# Multi-Layer Perceptron (MLP) from Scratch

In this notebook, we will build a simple Multi-Layer Perceptron (MLP) to solve the XOR problem. We will do this in two ways:
1.  **From Scratch (using NumPy)**: To understand the underlying mathematics (forward pass, backpropagation, gradient descent).
2.  **Using TensorFlow/Keras**: To see how it's done in a modern deep learning framework.

In [None]:
import numpy as np
import tensorflow as tf
import matplotlib.pyplot as plt

## 1. The XOR Dataset

The XOR function is a classic problem that a single linear layer (perceptron) cannot solve. It requires a hidden layer to capture the non-linearity.

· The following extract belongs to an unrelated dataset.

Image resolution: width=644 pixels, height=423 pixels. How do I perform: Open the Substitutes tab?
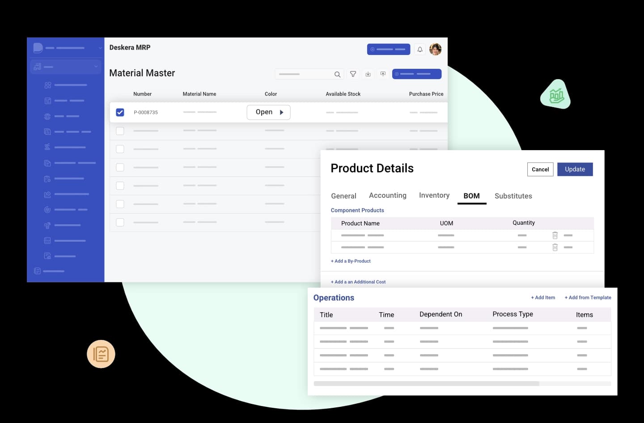pos(513,196)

| Input 1 | Input 2 | Output |
| :---: | :---: | :---: |
| 0 | 0 | 0 |
| 0 | 1 | 1 |
| 1 | 0 | 1 |
| 1 | 1 | 0 |

In [None]:
# XOR dataset
X = np.array([[0, 0], [0, 1], [1, 0], [1, 1]])
y = np.array([[0], [1], [1], [0]])

print("X shape:", X.shape)
print("y shape:", y.shape)

## 2. MLP from Scratch (NumPy)

We will build a simple network with:
-   **Input Layer**: 2 neurons (for the two inputs)
-   **Hidden Layer**: 2 neurons (sufficient for XOR)
-   **Output Layer**: 1 neuron (binary classification)
-   **Activation**: Sigmoid

In [None]:
def sigmoid(x):
    return 1 / (1 + np.exp(-x))

def sigmoid_derivative(x):
    return x * (1 - x)

In [None]:
# Initialization
input_size = 2
hidden_size = 2
output_size = 1
learning_rate = 0.1
epochs = 10000

# Weights and Biases
# W1: weights between input and hidden layer
# b1: biases for hidden layer
# W2: weights between hidden and output layer
# b2: biases for output layer

np.random.seed(42)
W1 = np.random.uniform(size=(input_size, hidden_size))
b1 = np.random.uniform(size=(1, hidden_size))
W2 = np.random.uniform(size=(hidden_size, output_size))
b2 = np.random.uniform(size=(1, output_size))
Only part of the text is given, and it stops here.